Big new design part 1 :) #300

JackKelly · 2021-10-28T11:06:19Z

Pull Request

Description

Imlement roughly the first half of the "Big New Design"! This is quite a big PR, sorry, because it's plugging together the new code.

Broadly implements an updated version of the design first sketched out in #213 (comment)

Also implements / fixes some other issues which were blocking this PR:

load_solar_pv_data_from_gcs() should use fsspec and hence be able to load data from any compute environment #286
Assert there's no overlap between train, test and validation datetimes at end of split() function #299
Change DataSourceList into Manager; and maintain DataSources in a dict instead of a list? #298
Allow user to configure the frequency of the t0 datetimes in the config yaml #277
Pass command-line-arguments into prepare_ml_data.py #171

How Has This Been Tested?

The new prepare_ml_data.py runs succesfully.

But the unit ests are currently failing (deliberately!

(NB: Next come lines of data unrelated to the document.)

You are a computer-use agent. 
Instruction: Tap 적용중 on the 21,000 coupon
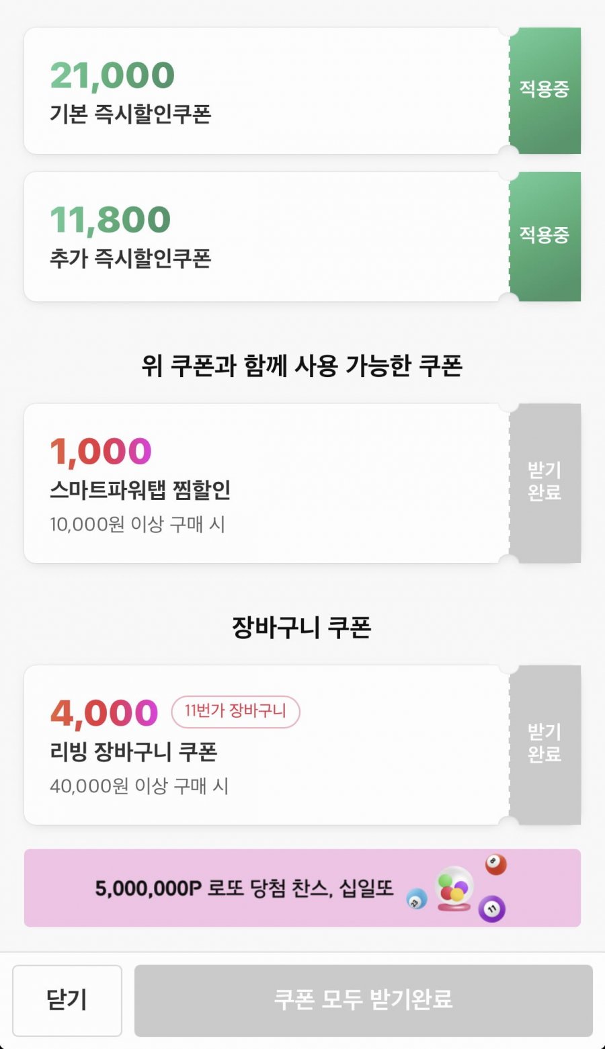[x=545, y=90]
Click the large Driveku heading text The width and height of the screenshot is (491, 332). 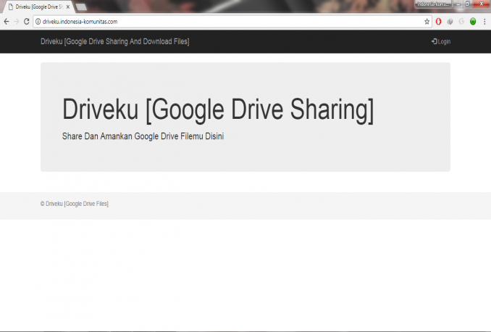tap(218, 109)
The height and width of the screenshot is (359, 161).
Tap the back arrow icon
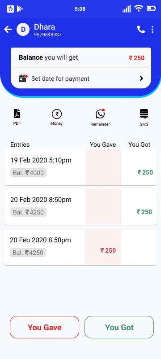pyautogui.click(x=8, y=29)
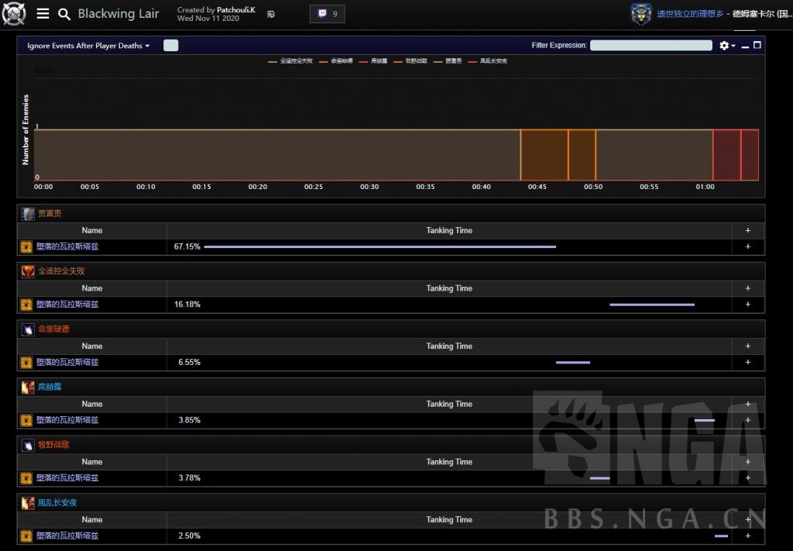Open the hamburger navigation menu
The image size is (793, 551).
[x=43, y=14]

I haven't updated the tests yet!)

No
Yes

Checklist:

My code follows OCF's coding style guidelines
I have performed a self-review of my own code
I have made corresponding changes to the documentation
I have added tests that prove my fix is effective or that my feature works
I have checked my code and corrected any misspellings

…n prepare_ml_batches.py. Renamed DataSourceList to Manager. Started fleshing out Manager class.

JackKelly · 2021-10-28T11:08:12Z

Hi @jacobbieker. As we discussed yesterday, I've sketched out the very rough design in main() in prepare_ml_data.py. The code is pretty broken at the moment so please don't pay any attention to the details yet! But, if you get a minute, please do take a look at the broad sequence of steps sketched out in main() in prepare_ml_data.py and let me know if you have any comments! Thanks!

jacobbieker

LGTM! I like the plan and the simplicity of it. Just one comment

jacobbieker · 2021-10-28T11:14:39Z

scripts/prepare_ml_data.py

+    manager.make_destination_paths()
+    manager.check_paths_exist()
+    # TODO: If not overwrite, for each DataSource, get the maximum_batch_id already on disk.
+    # TODO: Check if the spatial_and_temporal_locations_of_each_example.csv files exist. If not, create these files.

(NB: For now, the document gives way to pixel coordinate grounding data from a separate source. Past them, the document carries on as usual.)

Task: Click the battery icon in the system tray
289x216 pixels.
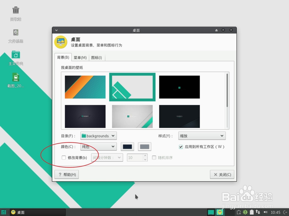Action: pyautogui.click(x=251, y=212)
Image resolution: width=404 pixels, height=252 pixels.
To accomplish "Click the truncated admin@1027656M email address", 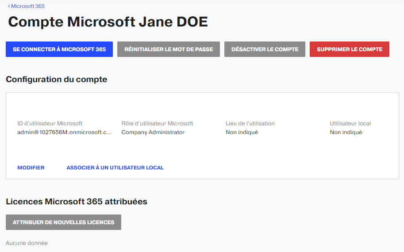I will pyautogui.click(x=65, y=132).
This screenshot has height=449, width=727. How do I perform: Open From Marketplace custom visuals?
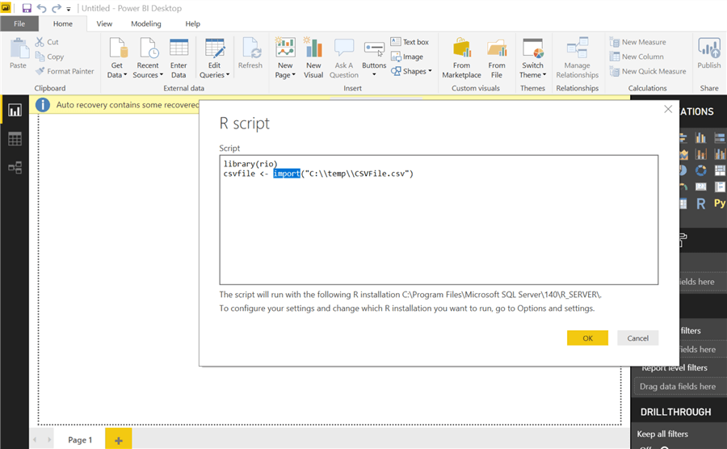point(462,49)
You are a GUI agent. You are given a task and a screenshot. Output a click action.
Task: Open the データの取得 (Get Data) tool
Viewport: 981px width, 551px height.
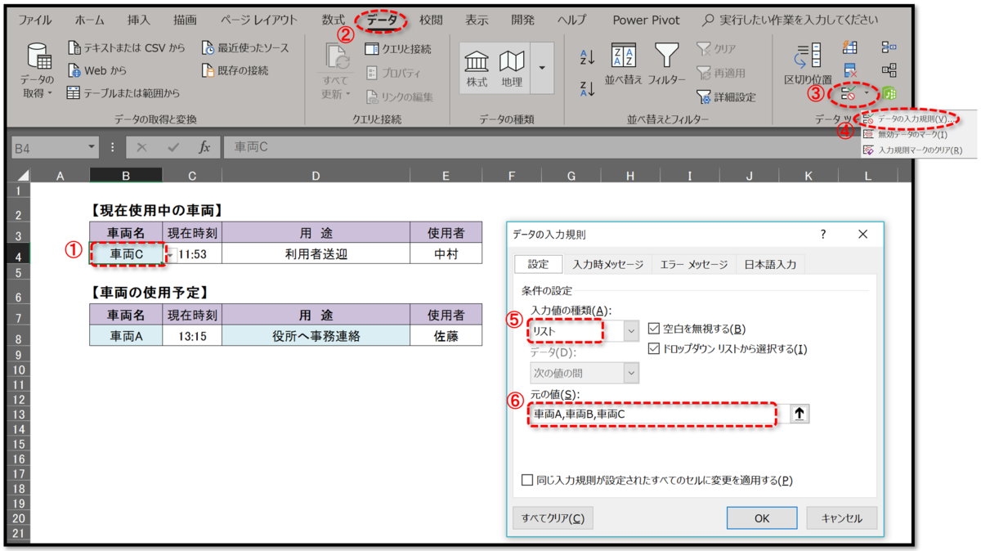38,64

If the paths exist, but this doesn't, how would the script know what the spatial and temporal locations of each example is? Should this throw an error if the paths exist, but this doesn't? I guess, I think think this should go before the getting the max batch ID, and error out if its not overwrite, but batches do exist, and this file does not.

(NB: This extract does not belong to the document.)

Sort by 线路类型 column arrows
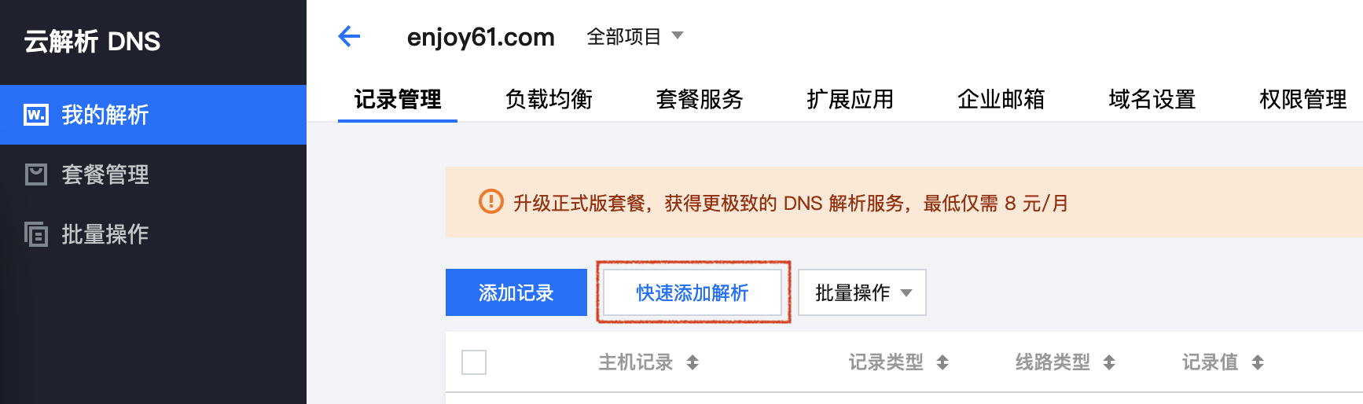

Very good point! As you suggested, I've moved "Check if the spatial_and_temporal_locations_of_each_example.csv files exist. If not, create these files." above checking for max_batch_id. Thanks! Good spot!

…286

…f_each_example.csv for each split

JackKelly · 2021-10-28T17:24:43Z

Hi @jacobbieker OK, I think I'll stop here in this PR; and continue in a subsequent PR tomorrow!

This PR implements a rough draft of (almost) all the steps listed in prepare_ml_data.main() up to and including creating spatial_and_temporal_locations_of_each_example.csv for each split.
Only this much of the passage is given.